The copy should run from the line containing "Task: Click the" through the last line of the entries below, exactly as written, with pictures omitted.

-=-=-=-=-

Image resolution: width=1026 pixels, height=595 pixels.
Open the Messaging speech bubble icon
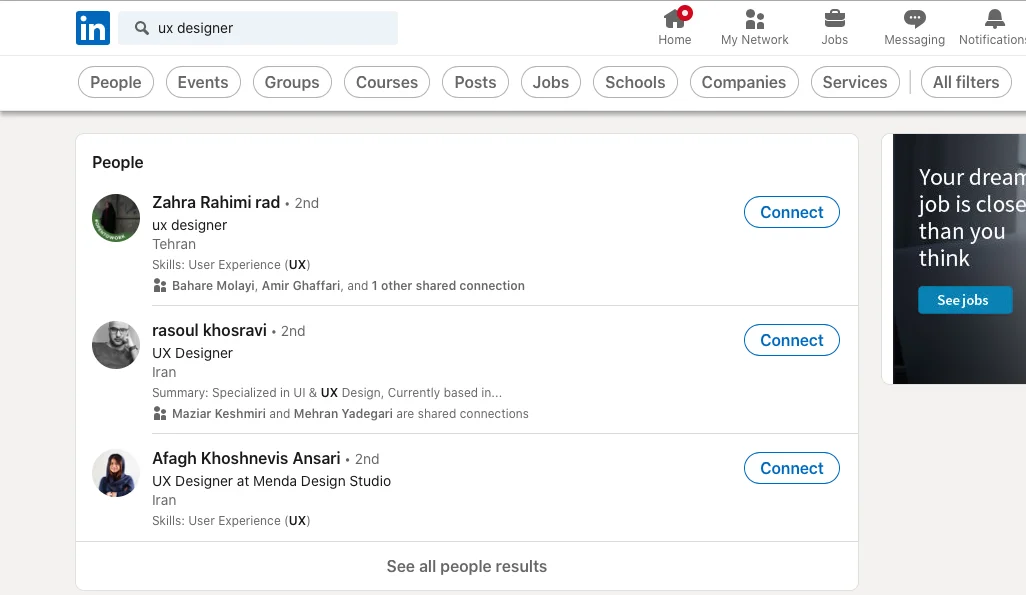pyautogui.click(x=914, y=19)
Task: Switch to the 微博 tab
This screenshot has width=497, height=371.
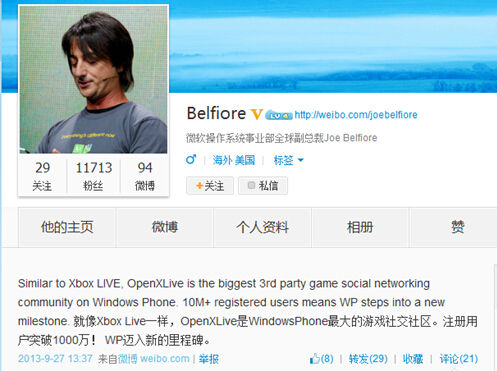Action: (165, 227)
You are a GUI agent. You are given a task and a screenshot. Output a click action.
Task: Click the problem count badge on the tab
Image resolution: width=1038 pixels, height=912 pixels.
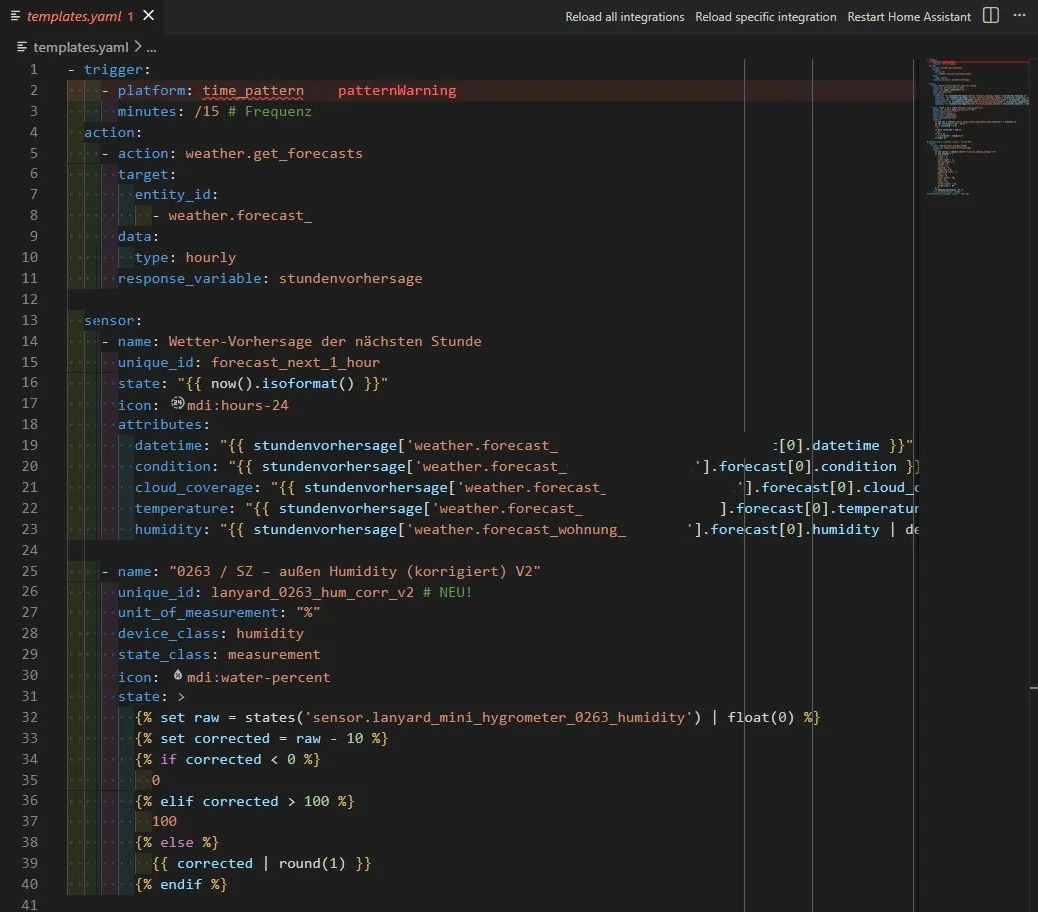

-=-=-=-=-

TASK RESPONSE
Task: Click the problem count badge on the tab
Image resolution: width=1038 pixels, height=912 pixels.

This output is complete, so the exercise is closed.